"""

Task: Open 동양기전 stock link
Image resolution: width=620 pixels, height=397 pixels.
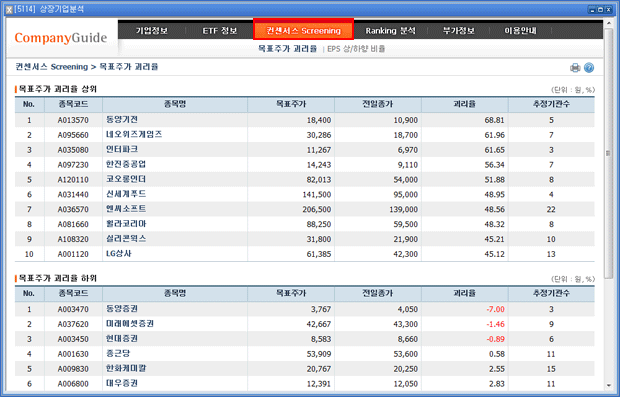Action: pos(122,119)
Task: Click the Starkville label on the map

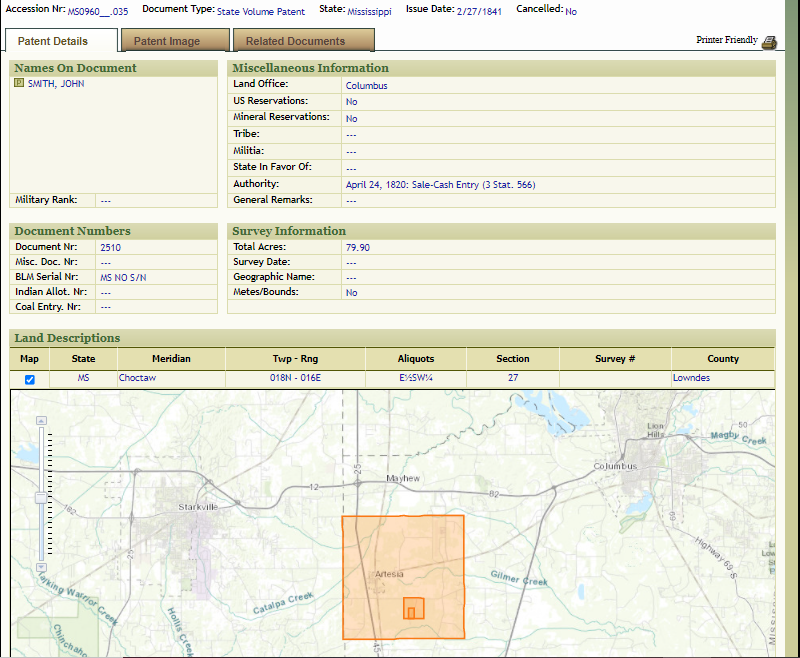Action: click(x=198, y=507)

"""
"""

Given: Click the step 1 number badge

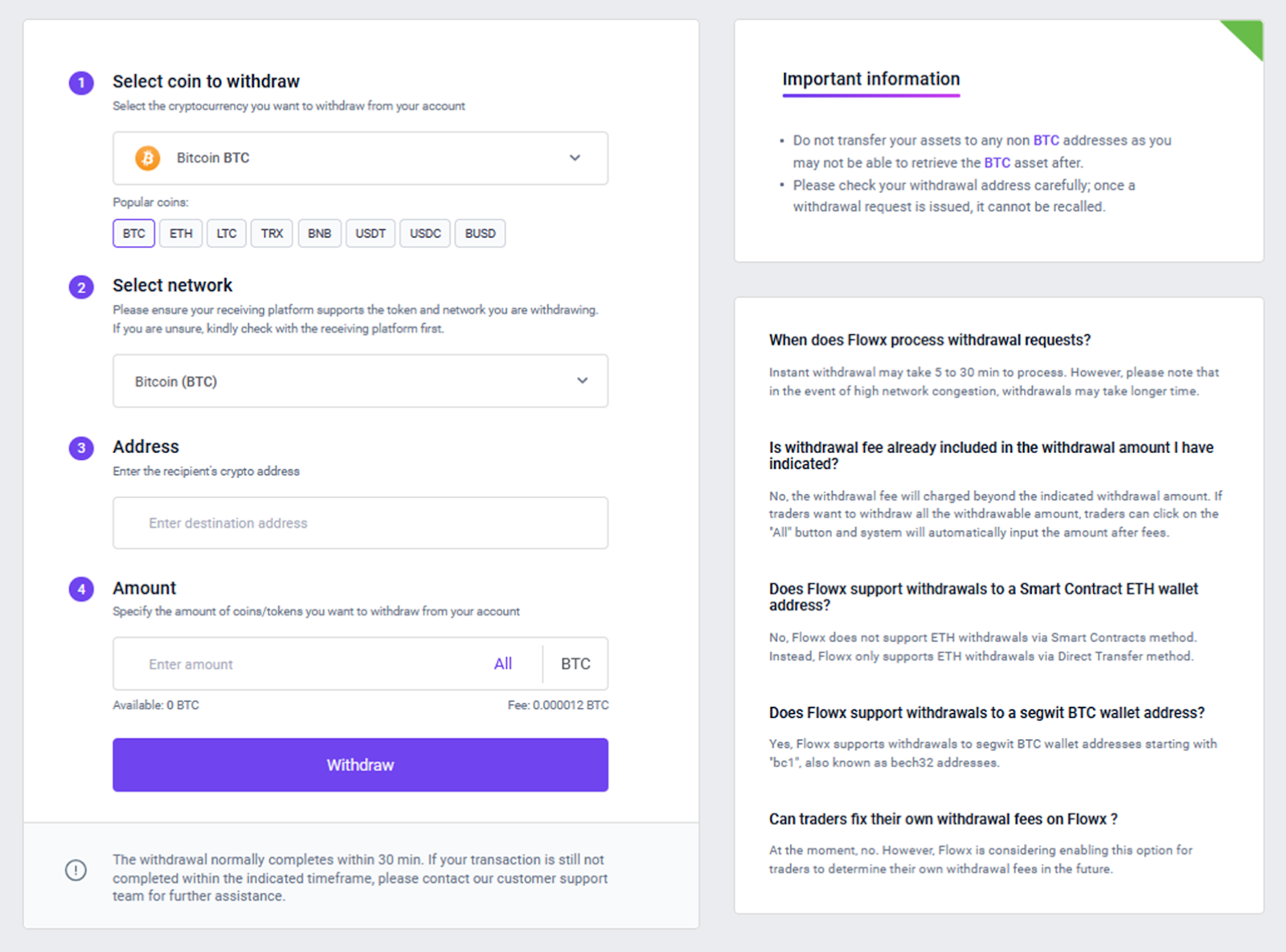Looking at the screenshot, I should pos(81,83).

"""
"""

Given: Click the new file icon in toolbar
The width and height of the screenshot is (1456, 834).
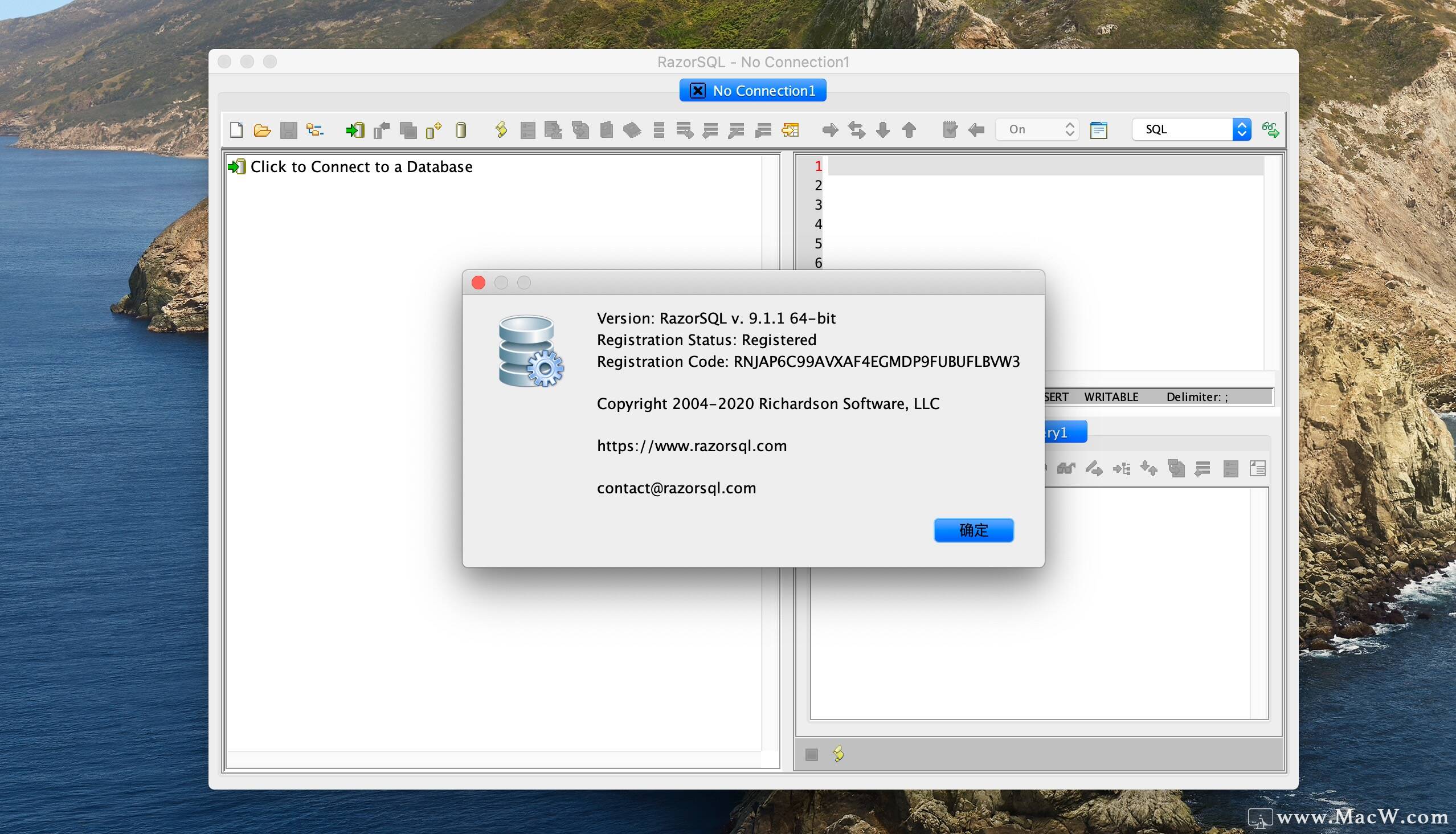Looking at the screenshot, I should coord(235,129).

"""

## PROBLEM:
Rescale the listing starting at the line containing "Task: Open 동양기전 stock link" and ending at the line containing "Action: click(x=198, y=507)" by reproducing those lines with their requests, multiplying every coordinate in the answers by 1.9 and rounding to whole numbers, with halves rounded up. Omit the pictures from your answer.

## EXERCISE RESPONSE:
Task: Open 동양기전 stock link
Image resolution: width=620 pixels, height=397 pixels.
Action: pos(232,226)
Task: Click the Starkville label on the map

Action: click(x=376, y=963)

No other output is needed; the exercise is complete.